▸ **YOUR INSTRUCTIONS**:
Determine which lines of the records include the word "card", and copy them.

Entries taken from a collection

/---

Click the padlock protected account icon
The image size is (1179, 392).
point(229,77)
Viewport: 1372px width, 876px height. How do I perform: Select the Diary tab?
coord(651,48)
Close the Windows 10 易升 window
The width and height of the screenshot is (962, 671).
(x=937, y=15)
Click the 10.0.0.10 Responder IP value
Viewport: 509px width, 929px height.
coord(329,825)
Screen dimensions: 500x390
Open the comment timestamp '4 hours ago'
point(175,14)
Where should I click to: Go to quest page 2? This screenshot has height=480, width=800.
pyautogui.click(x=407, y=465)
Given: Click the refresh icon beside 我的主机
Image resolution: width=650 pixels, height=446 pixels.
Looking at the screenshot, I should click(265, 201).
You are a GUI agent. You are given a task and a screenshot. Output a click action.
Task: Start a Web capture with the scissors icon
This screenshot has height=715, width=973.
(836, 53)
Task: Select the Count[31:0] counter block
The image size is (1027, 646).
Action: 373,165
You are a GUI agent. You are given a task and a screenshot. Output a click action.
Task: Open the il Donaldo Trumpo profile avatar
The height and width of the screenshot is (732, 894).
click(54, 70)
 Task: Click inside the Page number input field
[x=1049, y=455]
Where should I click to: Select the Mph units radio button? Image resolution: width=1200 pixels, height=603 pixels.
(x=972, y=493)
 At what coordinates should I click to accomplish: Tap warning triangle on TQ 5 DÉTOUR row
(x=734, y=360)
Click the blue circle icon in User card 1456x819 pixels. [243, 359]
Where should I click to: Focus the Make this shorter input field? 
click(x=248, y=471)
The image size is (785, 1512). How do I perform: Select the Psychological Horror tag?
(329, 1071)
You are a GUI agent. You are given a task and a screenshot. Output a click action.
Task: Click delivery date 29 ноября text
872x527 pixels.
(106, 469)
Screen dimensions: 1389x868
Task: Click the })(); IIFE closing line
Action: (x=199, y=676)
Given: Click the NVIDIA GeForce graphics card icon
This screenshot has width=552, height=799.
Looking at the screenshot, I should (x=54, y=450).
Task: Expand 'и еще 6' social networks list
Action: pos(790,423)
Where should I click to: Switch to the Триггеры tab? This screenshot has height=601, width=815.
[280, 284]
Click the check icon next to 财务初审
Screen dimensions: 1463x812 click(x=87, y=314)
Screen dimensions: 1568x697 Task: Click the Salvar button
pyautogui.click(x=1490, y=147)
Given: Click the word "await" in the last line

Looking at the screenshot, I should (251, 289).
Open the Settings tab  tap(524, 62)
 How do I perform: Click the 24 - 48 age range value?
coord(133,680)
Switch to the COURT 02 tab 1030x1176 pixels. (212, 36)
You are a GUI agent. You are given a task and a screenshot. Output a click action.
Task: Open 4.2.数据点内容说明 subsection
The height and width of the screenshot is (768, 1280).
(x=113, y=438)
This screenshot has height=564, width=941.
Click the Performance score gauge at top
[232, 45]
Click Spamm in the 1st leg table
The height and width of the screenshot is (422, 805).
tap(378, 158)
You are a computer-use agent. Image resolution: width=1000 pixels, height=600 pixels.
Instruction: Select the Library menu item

\---

▸ **EXERCISE RESPONSE**:
Click the blue circle icon in User card 1456x819 pixels. [243, 359]
Given: Click the NVIDIA GeForce graphics card icon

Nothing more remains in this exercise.